Writing in the Apologetics Study Bible (art. ‘Numbers in the Bible’), Kirk Lowery writes:

‘Some have suggested that environmental conditions could explain it; others suggest mankind’s closer proximity to its original sinless estate explains it. We just don’t know how to explain the apparently impossible life spans. What we have is a witness (the Bible) that has proved trustworthy too often to dismiss.’

According to Jonathan McClatchie, there are some frequently-overlook problems with the literal interpretation.  For example, the note that “Abraham breathed his last and died in a good old age, an old man and full of years,” (Gen 25:8), does not ring true if the ages of his ancestors are to be understood literally.  In fact, four of them (Shem, Arphaxad, Shelah, and Eber) would still have been alive when Abraham entered Canaan; indeed, the two last-named would have outlived Abraham.  But ‘the text treats these men as respected ancestors, not contemporaries. There is no hint that these men were living at the same time as Abraham, and the narrative would not make sense if they were’ (Craig Olson).  The age given for Abraham as his death (175) can scarcely be described as ‘old age’ in the light of the ages of his ancestors (Shem (600), Eber (464), Methuselah (969), Noah (500), Enoch (365), Terah (205)).

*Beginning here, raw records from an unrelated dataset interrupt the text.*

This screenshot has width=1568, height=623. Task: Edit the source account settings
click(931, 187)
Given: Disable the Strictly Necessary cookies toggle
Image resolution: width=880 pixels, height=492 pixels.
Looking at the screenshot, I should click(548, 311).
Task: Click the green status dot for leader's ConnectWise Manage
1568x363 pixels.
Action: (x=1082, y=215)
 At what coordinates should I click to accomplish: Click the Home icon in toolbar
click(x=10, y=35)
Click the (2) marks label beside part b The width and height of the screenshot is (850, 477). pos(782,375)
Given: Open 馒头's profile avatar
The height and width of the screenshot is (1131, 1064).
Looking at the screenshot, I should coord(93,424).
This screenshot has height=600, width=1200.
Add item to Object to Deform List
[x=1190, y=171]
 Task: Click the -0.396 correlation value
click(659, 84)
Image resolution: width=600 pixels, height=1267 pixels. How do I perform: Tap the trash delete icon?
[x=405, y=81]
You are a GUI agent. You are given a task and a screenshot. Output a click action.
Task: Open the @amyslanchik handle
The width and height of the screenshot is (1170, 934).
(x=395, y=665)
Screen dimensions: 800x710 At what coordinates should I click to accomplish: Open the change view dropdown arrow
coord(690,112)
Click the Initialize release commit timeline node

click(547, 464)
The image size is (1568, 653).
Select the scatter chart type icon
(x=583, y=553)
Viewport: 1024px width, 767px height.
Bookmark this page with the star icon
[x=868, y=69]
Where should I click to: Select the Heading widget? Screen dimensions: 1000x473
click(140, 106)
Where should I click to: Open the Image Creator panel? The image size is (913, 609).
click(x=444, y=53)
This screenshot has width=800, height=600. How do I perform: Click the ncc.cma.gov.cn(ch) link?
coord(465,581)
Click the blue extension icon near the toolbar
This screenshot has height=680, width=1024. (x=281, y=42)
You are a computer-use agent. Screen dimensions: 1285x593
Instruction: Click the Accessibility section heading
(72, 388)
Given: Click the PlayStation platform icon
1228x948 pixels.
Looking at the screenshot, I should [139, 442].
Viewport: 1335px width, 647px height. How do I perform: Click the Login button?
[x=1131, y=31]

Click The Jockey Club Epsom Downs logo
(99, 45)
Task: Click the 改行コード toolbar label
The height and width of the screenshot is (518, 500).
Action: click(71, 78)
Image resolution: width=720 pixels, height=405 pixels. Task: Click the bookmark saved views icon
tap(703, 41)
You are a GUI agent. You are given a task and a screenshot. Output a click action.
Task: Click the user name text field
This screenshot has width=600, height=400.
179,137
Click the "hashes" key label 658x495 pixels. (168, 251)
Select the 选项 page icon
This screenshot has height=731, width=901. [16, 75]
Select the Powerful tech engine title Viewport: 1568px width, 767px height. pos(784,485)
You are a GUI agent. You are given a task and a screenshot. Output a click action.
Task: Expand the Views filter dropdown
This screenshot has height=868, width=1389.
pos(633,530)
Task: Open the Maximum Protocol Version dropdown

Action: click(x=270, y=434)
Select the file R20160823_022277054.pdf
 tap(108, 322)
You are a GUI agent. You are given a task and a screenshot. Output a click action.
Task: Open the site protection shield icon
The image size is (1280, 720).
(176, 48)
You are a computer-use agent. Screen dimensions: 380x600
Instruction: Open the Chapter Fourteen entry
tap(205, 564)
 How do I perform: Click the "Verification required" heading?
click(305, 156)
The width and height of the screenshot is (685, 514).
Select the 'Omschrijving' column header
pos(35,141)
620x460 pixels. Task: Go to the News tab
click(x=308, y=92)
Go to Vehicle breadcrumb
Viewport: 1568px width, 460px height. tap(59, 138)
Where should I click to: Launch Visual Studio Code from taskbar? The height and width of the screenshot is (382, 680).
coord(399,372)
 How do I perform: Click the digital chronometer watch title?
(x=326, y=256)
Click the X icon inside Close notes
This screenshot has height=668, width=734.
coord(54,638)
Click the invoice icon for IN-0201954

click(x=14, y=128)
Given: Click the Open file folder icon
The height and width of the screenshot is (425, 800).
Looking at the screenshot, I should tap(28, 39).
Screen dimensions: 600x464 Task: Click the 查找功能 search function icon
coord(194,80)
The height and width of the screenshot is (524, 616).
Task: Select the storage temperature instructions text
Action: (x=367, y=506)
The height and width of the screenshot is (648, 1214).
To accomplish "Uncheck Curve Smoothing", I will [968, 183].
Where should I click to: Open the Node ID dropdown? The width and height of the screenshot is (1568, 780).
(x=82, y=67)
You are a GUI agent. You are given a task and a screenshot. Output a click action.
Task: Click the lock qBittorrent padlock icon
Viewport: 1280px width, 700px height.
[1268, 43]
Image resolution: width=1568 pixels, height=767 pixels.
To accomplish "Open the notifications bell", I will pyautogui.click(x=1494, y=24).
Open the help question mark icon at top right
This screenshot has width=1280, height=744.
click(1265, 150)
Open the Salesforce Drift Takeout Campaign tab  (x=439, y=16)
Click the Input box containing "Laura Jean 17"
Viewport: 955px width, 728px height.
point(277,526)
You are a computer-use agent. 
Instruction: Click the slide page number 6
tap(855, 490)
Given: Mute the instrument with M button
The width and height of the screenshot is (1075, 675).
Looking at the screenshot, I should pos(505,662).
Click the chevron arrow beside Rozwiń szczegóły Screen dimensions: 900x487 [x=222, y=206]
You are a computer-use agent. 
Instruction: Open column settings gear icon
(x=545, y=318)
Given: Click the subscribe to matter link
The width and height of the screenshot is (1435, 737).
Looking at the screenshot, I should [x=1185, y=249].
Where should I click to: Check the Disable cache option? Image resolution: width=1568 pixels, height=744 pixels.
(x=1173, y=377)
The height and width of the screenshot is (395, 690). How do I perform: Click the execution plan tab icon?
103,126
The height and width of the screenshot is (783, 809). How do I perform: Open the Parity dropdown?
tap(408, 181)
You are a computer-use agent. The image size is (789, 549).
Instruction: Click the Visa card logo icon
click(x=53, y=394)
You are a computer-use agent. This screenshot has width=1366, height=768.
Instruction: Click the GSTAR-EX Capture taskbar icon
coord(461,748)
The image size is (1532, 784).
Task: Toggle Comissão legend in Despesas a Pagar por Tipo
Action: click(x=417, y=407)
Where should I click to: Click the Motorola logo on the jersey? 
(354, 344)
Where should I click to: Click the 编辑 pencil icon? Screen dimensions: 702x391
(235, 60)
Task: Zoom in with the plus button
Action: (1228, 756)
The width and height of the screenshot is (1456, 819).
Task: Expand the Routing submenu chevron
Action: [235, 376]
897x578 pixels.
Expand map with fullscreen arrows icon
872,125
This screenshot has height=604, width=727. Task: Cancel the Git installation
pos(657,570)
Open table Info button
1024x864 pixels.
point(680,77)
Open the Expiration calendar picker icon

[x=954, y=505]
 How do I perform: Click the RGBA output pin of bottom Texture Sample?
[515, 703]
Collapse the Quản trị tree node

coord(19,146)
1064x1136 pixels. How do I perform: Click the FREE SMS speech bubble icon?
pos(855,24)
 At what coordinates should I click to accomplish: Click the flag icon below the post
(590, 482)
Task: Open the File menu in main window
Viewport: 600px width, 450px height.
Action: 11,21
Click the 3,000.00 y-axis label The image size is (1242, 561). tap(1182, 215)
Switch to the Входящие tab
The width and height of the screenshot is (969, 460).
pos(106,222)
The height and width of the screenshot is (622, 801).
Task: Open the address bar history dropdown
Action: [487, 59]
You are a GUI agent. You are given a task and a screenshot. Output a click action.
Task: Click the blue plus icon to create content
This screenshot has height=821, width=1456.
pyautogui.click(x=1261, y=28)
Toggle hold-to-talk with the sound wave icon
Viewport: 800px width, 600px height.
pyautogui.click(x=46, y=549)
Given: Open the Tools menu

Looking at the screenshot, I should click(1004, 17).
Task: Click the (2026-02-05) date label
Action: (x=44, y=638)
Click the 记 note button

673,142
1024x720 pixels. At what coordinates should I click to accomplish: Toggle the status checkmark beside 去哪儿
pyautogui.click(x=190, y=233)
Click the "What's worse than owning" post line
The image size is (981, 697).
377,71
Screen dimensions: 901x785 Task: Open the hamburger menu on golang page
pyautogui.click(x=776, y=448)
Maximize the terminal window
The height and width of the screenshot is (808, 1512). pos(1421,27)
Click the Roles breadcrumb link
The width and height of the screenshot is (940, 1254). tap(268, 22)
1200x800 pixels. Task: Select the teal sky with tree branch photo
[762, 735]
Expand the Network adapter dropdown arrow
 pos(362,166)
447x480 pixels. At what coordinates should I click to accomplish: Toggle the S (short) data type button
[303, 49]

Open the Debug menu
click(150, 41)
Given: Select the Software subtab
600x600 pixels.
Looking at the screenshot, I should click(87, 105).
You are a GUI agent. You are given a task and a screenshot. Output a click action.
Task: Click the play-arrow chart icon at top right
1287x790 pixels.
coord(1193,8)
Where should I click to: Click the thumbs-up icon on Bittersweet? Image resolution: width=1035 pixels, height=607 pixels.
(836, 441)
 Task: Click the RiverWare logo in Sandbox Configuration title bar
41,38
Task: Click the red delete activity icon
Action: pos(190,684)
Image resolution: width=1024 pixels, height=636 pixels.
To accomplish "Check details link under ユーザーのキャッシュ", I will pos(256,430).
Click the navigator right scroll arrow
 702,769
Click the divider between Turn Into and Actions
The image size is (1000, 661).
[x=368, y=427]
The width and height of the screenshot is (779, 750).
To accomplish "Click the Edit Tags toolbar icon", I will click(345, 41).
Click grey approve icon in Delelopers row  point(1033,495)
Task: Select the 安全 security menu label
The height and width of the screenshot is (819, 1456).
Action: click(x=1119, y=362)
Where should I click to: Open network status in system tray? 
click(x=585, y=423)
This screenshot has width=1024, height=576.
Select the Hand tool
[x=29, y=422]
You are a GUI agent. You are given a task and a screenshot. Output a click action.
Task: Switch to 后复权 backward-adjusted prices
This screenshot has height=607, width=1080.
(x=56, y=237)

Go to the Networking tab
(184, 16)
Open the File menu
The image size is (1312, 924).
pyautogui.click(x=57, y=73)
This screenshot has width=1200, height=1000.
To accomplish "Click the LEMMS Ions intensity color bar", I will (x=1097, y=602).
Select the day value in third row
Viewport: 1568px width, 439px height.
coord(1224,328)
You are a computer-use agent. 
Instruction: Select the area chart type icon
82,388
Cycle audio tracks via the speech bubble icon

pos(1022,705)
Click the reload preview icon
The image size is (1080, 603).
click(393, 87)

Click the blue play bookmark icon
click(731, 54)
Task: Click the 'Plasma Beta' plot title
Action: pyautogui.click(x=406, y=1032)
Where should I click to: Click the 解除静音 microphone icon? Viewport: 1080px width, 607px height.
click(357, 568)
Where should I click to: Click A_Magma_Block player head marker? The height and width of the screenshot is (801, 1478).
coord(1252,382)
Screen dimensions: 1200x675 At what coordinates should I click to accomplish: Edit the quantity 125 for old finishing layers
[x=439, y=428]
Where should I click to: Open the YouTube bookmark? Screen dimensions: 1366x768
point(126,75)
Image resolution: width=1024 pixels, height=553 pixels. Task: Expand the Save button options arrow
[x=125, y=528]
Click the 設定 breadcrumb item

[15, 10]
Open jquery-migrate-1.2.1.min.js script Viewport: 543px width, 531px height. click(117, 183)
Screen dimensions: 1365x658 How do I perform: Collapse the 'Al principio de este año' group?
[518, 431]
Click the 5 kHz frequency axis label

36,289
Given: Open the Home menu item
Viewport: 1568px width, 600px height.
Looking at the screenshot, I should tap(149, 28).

McClatchie adds that Abraham’s protest that he is too old, at 100, to bear children (Gen 17:15-19) does not make sense if his own father, Terah, bore him at the age of 130.  Still less does it make sense if Noah fathered children at the age of 500.

Sarah, likewise, expressed incredulity at the prospect of bearing a child at the age of ninety Gen 18:11-15.  The narrative clearly suggests that the birth of Isaac was of the nature of a miracle, a deviation from the norm.  This suggests that the extreme ages (at death and at the time of bearing children) given for the antediluvians are not to be taken literally.

Turning to the New Testament, we do not need to accuse Matthew of error or blinder when he arranges his genealogy in three groups of 14, totalling 42 generations from Abraham to Christ.  To put it bluntly, Matthew is manipulating the maths in order to make a theological (and memorable) point.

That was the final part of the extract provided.